---------- Text to read

Sis called yesterday. She was hysterical. It’s been a rough few days for her.
Sis works (worked) at an art gallery. She was hired a couple months ago to program and maintain their website, and run their auction program on eBay. On the day of the NBC anthrax incident, she was right across the street at Christie’s, picking up some paintings that the gallery had purchased at auction. While she was there, several people from her office called her on her mobile phone and told her to get out of there because of the anthrax scare. Sis, not knowing how anthrax is transmitted or whether or not she was at risk, had a giant freakout. She did manage, though, to gather her wits and bring back the paintings.
Yesterday, she was called into her superior’s offices by an assistant and was laid off, along with most of the staff of the gallery. The firing had nothing to do with how she reacted to the anthrax scare. She was told that the gallery was basically out of money and that they were laying off the entire staff. The laid-off staffer got paychecks for last week and were promised to be paid for Monday at a later date.

--------------------
---------- Raw data

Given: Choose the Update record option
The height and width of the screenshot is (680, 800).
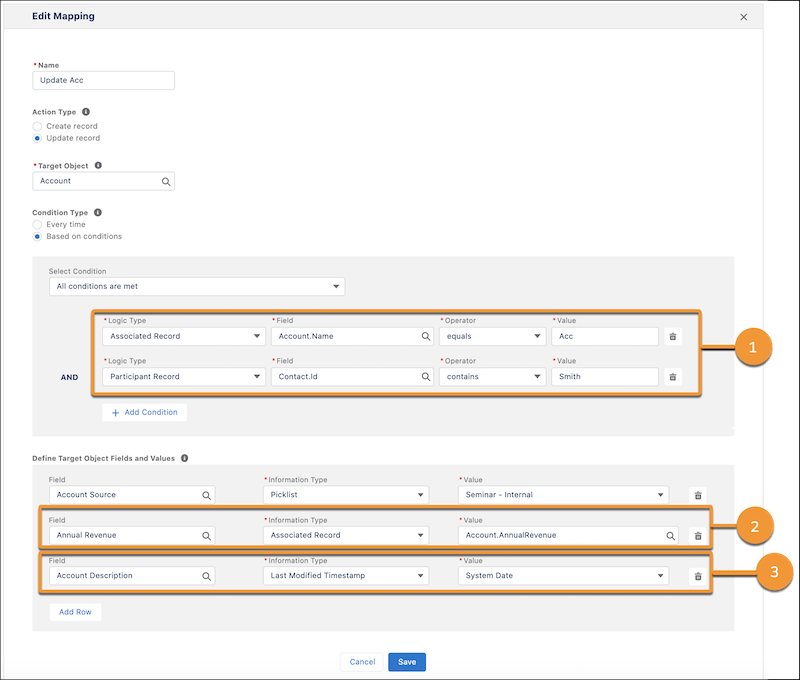Looking at the screenshot, I should pyautogui.click(x=38, y=138).
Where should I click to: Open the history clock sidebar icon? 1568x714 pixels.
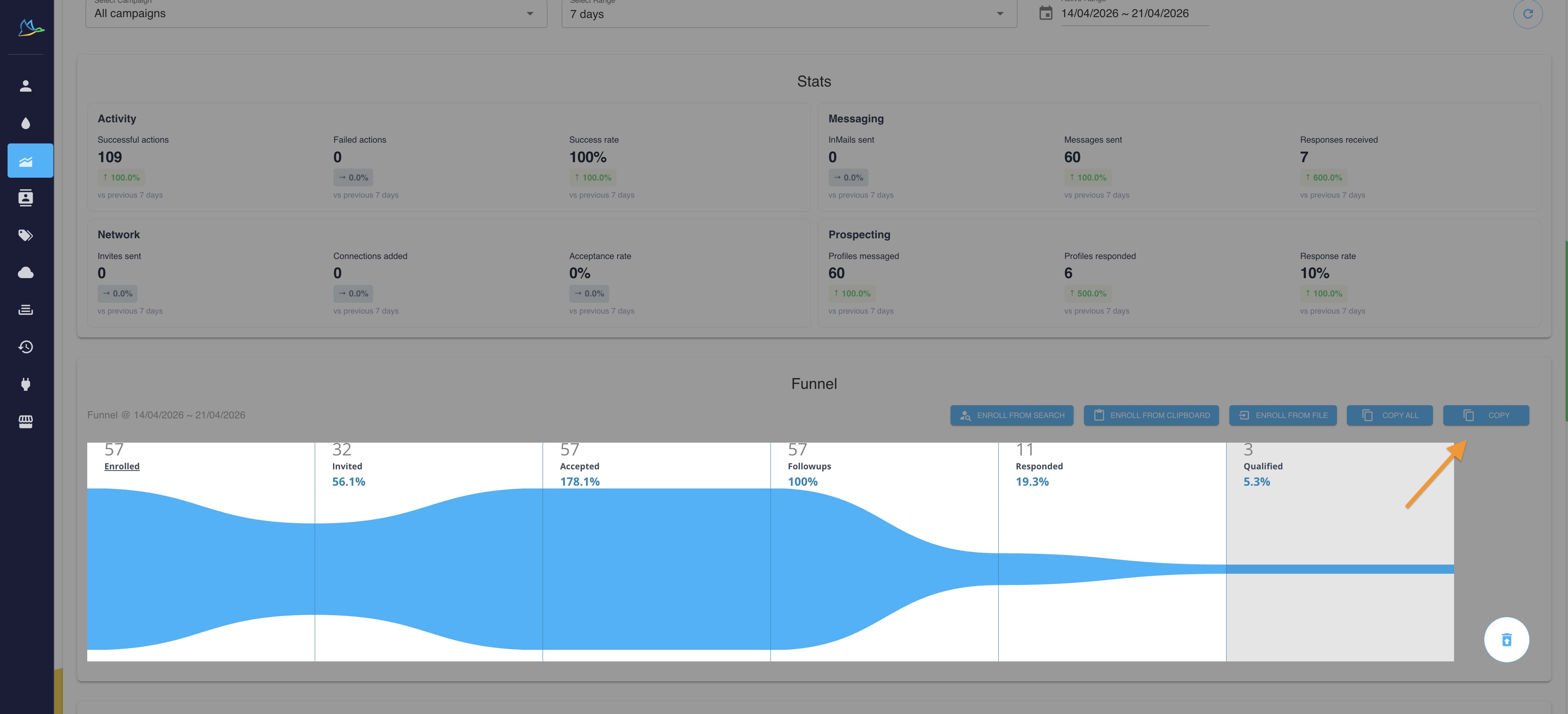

--------------------

Task instructions
1) Which organizations are named in the gallery post? List every one.
2) Answer these questions about the gallery post:
(a) How long ago was Sis hired at the gallery?
(b) What was she picking up at Christie's?
(c) What reason was she given for the layoffs?
3) Repeat the gallery post word for word from "Sis called yesterday." up to and including "back the paintings.".
The data that comes after the gallery post is separate material.

Answers to the exercises
1)
NBC
Christie's
eBay

2)
(a) A couple months ago.
(b) Some paintings that the gallery had purchased at auction.
(c) The gallery was basically out of money.

3)
Sis called yesterday. She was hysterical. It’s been a rough few days for her.
Sis works (worked) at an art gallery. She was hired a couple months ago to program and maintain their website, and run their auction program on eBay. On the day of the NBC anthrax incident, she was right across the street at Christie’s, picking up some paintings that the gallery had purchased at auction. While she was there, several people from her office called her on her mobile phone and told her to get out of there because of the anthrax scare. Sis, not knowing how anthrax is transmitted or whether or not she was at risk, had a giant freakout. She did manage, though, to gather her wits and bring back the paintings.